Instructions to follow:
Set down each line of the material that follows exactly, and leave its pictures out.
---------- Source information ----------
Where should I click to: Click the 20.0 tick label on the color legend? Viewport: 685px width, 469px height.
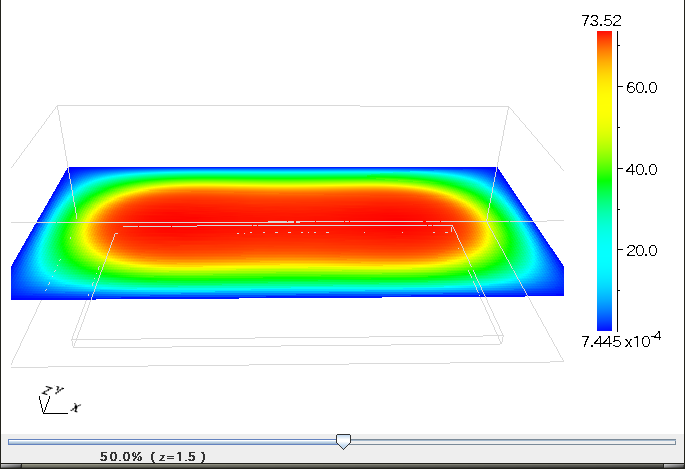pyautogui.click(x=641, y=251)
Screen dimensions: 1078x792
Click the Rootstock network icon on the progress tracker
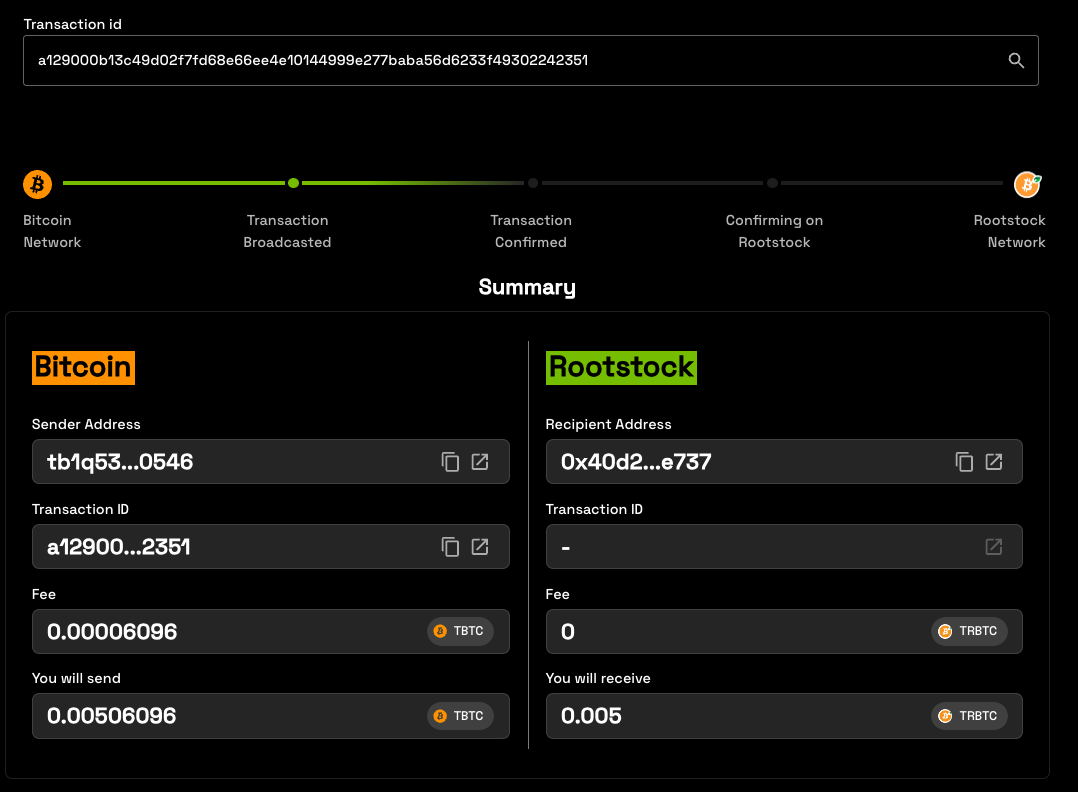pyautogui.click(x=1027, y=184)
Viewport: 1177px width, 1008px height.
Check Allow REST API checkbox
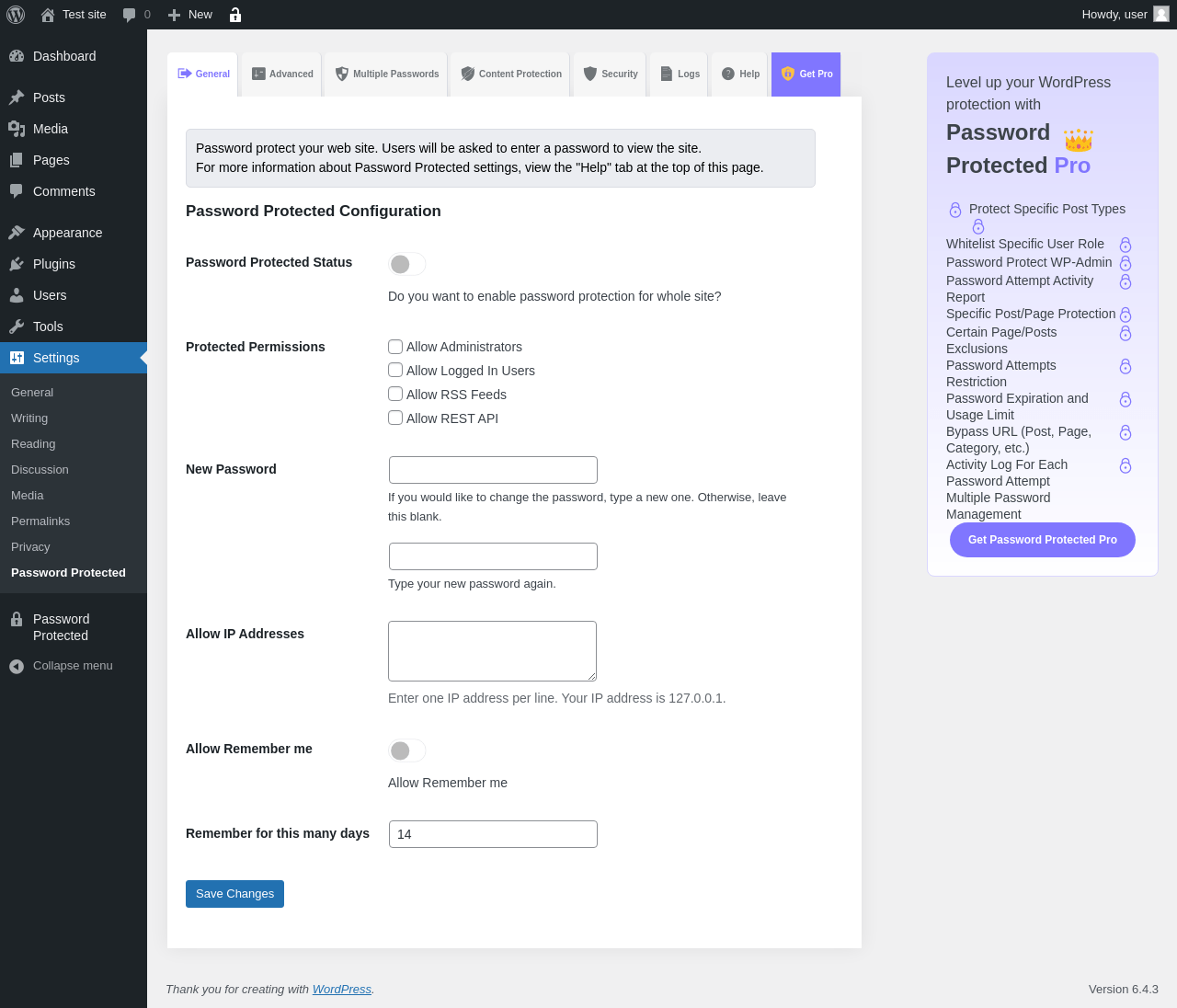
----------
Exercise solution:
Where should I click to: Click the 20.0 tick label on the color legend? Viewport: 685px width, 469px height.
pyautogui.click(x=641, y=251)
Screen dimensions: 1078x792
Click the Rootstock network icon on the progress tracker
pyautogui.click(x=1027, y=184)
Viewport: 1177px width, 1008px height.
Check Allow REST API checkbox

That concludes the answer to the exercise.